Abderrahmane Sissako schildert eindringlich die fortschreitende Islamisierung Afrikas anhand der nur wenig fiktionalisierten Machtübernahme in der mythischen malischen Stadt.
Der in Mauretanien geborene und in Mali aufgewachsene Abderrahmane Sissako gilt spätestens seit seinem Film Bamako (2006), in dem die Machenschaften des Internationalen Währungsfonds und der Weltbank in einer Art Dorfgericht abgehandelt wurden, als eine der führenden Stimmen im afrikanischen Kino. Auch mit seinem neuen Film, der beim Festival in Cannes im Wettbewerb zu sehen war, dort mit zahlreichen Auszeichnungen bedacht wurde (u.a. dem Preis der Jugendjury) und nun auch für den Oscar nominiert ist, legt der 53-jährige Regisseur seine Finger auf eine schmerzende Wunde. Mit einfachen, aber wirkungsvollen Mitteln erzählt Sissako von der zunehmenden Islamisierung des Kontinents und den herben Rückschlägen für alle Bestrebungen, Afrika in eine moderne, aufgeklärte Zukunft zu führen.

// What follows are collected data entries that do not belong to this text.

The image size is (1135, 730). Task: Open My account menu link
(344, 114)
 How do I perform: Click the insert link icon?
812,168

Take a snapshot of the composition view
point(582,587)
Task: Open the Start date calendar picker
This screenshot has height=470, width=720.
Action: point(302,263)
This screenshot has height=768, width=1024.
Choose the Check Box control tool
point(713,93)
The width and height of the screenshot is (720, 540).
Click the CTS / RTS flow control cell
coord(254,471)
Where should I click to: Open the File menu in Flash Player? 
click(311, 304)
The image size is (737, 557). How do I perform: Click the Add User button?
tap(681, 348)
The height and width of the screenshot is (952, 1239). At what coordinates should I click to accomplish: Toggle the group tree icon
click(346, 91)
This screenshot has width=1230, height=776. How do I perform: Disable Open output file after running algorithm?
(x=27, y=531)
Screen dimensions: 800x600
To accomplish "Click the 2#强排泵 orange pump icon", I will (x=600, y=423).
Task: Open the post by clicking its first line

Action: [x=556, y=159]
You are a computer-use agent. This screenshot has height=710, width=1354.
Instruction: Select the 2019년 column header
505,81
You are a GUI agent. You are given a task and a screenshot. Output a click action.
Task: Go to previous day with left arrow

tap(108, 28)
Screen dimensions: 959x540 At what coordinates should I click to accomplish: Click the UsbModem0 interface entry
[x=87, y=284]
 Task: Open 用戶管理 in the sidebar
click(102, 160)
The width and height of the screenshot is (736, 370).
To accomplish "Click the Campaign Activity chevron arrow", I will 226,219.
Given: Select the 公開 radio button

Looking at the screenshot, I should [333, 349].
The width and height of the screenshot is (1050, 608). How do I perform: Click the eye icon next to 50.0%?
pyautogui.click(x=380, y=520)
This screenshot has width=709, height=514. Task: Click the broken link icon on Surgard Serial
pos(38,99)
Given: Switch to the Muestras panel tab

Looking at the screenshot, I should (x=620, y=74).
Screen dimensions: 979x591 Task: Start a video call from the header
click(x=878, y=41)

Gedreht wurde in der „Islamischen Republik Mauretanien“, denn die geradezu mythische westmalische Oasenstadt Timbuktu, 2012 von Islamisten okkupiert – zahlreiche kulturelle Denkmäler und eine ganze Bibliothek mit wertvollen Handschriften wurden dabei zerstört – und danach von französischen und malischen Truppen zurückerobert, würde sich wohl kaum als Drehort eignen. Sissako nimmt Bezug auf diese Ereignisse: Eine Gruppe von Dschihadisten nimmt die Stadt in Beschlag. Zunächst muten sie eher harmlos und unbedarft an, und die Bevölkerung wehrt sich gegen unsinnige Bekleidungsvorschriften, gegen das Verbot von Musik und Fußball, und der Imam vertreibt die bewaffneten Männer sogar aus der Moschee. Doch schon bald zeigt sich, dass die Islamisten nicht gekommen sind, um sich von aufmüpfigen Bürgern provozieren oder in die Schranken weisen zu lassen. Mit Fortdauer des Films steigert der Regisseur die Dramatik des Geschehens, zumal als ein Viehzüchter und ein Fischer in einem fast schon bizarren Zwischenfall aneinandergeraten und sich eine Kette unheilvoller Ereignisse entfaltet, die in einen tragischen Höhepunkt münden.
Es ist nicht überraschend, dass Frauen, Familien und eine Handvoll junger Leute, die einen westlichen Lebensstil pflegen, besonders unter den neuen Machthabern zu leiden haben – ein junges unverheiratetes Paar wird gesteinigt, ein Mädchen zwangsverehelicht – alles selbstverständlich unter Berufung auf den Propheten. Sissako macht kein Hehl daraus, wie sehr er die neue Barbarei verabscheut; dennoch geht er dabei subtil vor, gestattet selbst den Dschihadisten charakterliche Nuancen, und verweist vor allem auch auf die grausame Absurdität der Situation: So sind einige der Gotteskrieger – wie in der Realität auch – aus Libyen gekommen und sprechen Arabisch, sie können sich mit den Einheimischen, die Tarasheq sprechen, nur via Übersetzer verständigen.
Über allem liegt ein schmerzliches Gefühl der Trauer, des Verlustes und der Vergeblichkeit. Timbuktu ist kein lauter Aufschrei, sondern eine stille, eindringliche Erzählung, die umso nachhaltiger im Gedächtnis bleibt.